Giovedì, 25 Settembre 2014 00:00

L'anarchico Emilio alla Giudecca

Arriviamo in anticipo alla Giudecca, come sempre, come bisogna quando si deve fare una lettura senza sapere cosa si troverà.
Il Festival è un evento sostenuto da volontari: credo che agiscano spinti dalla volontà di promuovere una duplice utopia: la Giudecca e l’arte, entrambe a rischio di una brutta fine, seppur generate dalla bellezza.

Come tutti, portiamo sulle nostre spalle il peso della nostra personale arte, rinchiusa in fagotti vari; che pesano, che ingombrano, che a Venezia moltiplicano le virtù dei molti artisti-facchini presenti.
Io, mi dico in tono confidenziale tra me e me: io sono un artista?
 Io, mi rispondo, io non lo so.
 Non so chi sia un artista.

Quello che sospetto, però, è che un artista dovrebbe scomparire come “io”, e lasciare a chi la vuole, la propria presunta arte: deciderà lui, poi, se quella lo sia o meno.

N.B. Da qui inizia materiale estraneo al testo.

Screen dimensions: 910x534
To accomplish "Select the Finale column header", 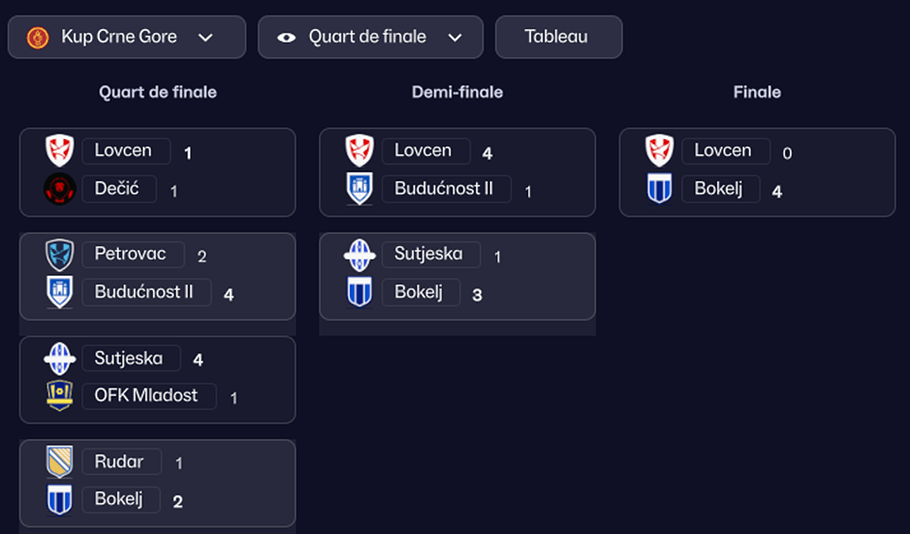I will (x=757, y=92).
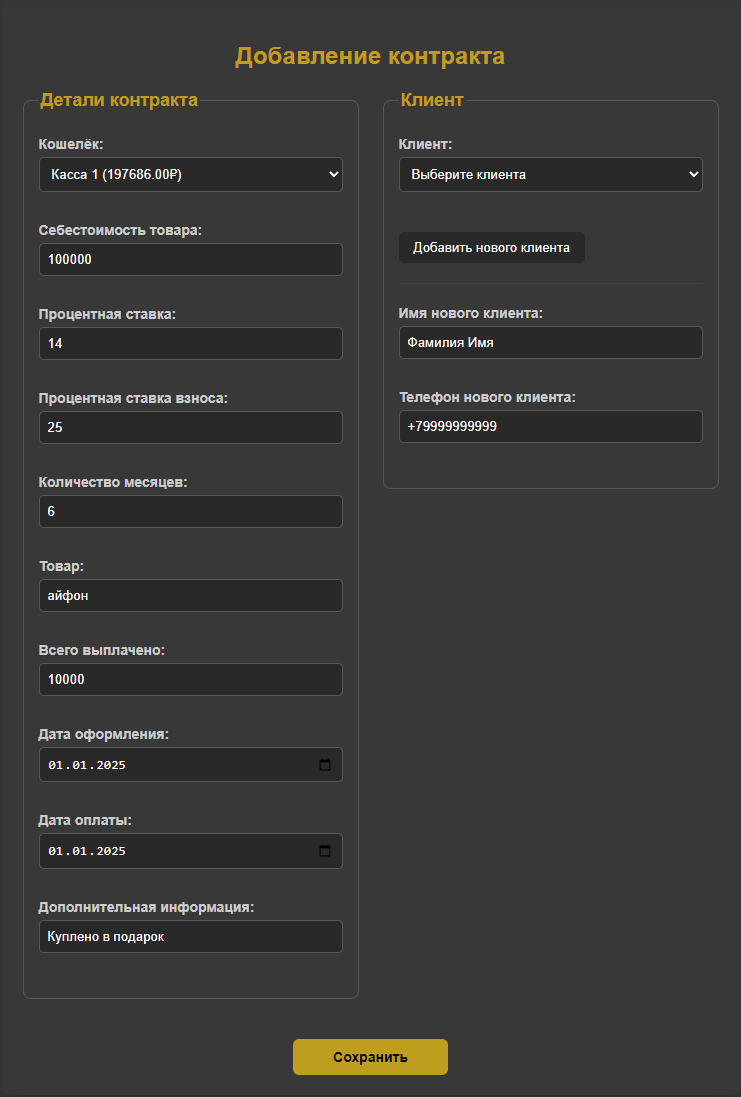Image resolution: width=741 pixels, height=1097 pixels.
Task: Select the year segment in Дата оплаты
Action: point(110,851)
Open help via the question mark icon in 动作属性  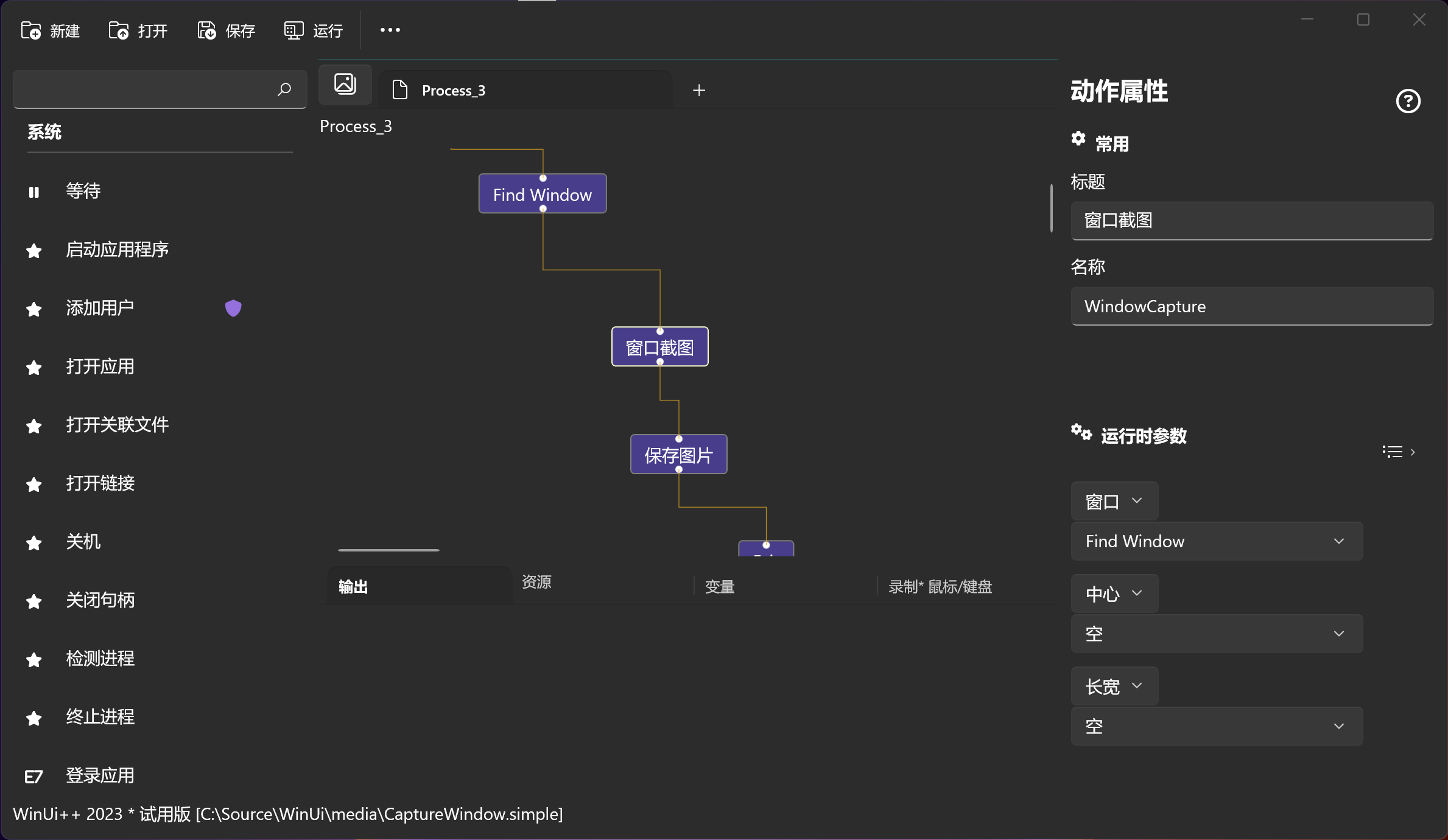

La vista dalla Giudecca è oltre ogni possibilità di descrizione, e va un poco diluita, ignorata: è troppo, e il troppo stona. E stonare, per qualsiasi arte, non è buon auspicio.

C’è vento, c’è sole.

C’è ombra, per cinque minuti circa mentre passa una grande nave. I passeggeri sono tutti fuori a guardare Venezia, e forse non pensano che al loro passaggio, la visuale di cui godono, per quelli che loro stanno guardando, viene negata e rubata dall’incolpevole avidità dei loro sguardi.
Raggiungiamo l’area delle casette.
Un campo quasi adiacente all’altro lato della laguna.

C’è un gruppo di anziane e anziani riuniti in cerchio, che ciaccolano. E’ una visione che mi riporta agli anni della mia infanzia; anni in cui Venezia era viva, palpitava, zoppicava, soffriva, sudava, rideva: quando era una città abitata, non una zona franca da visitare, come fosse un paziente d’ospedale moribondo, per porgergli l’ultimo saluto prima che muoia. Come se Venezia possedesse solo il proprio passato e le sfuggisse il presente.

Ecco il festival fa questo, anche: ci suggerisce che forse non è troppo tardi, che siamo ancora in tempo.
C’è una vecchia che ci guarda da una finestra, preferendo noi alla televisione. Ascolta la musica di Franco e Umberto, le parole di Marco e me.

Sono la musica  e le parole di Emilio Castellani, anarchico veneziano che, fosse stato presente, sarebbe andato in casa della vecchia, l’avrebbe convinta a scendere, a unirsi a noi e al gruppo di suoi coetanei sedute in cerchio, per il semplice, evidente fatto, che non c’è niente di meglio che stare insieme, farsi compagnia, raccontarsi la vita, ascoltare quella degli altri.
Bell’esordio, avrebbe pensato Emilio.

Questa di oggi è la prima presentazione del libro, appena uscito.

Quando finiamo, fa ormai buio.

Camminiamo per le calli della Giudecca in una sorta di smarrimento volontario del tempo formale.

Siamo stanchi e contenti, col peso dell’arte che pesa su braccia e spalle.

La vista che la Giudecca ci offre di Venezia, delle sue luci, del suo cielo e dell’acqua, neri e placidi, ci induce al silenzio.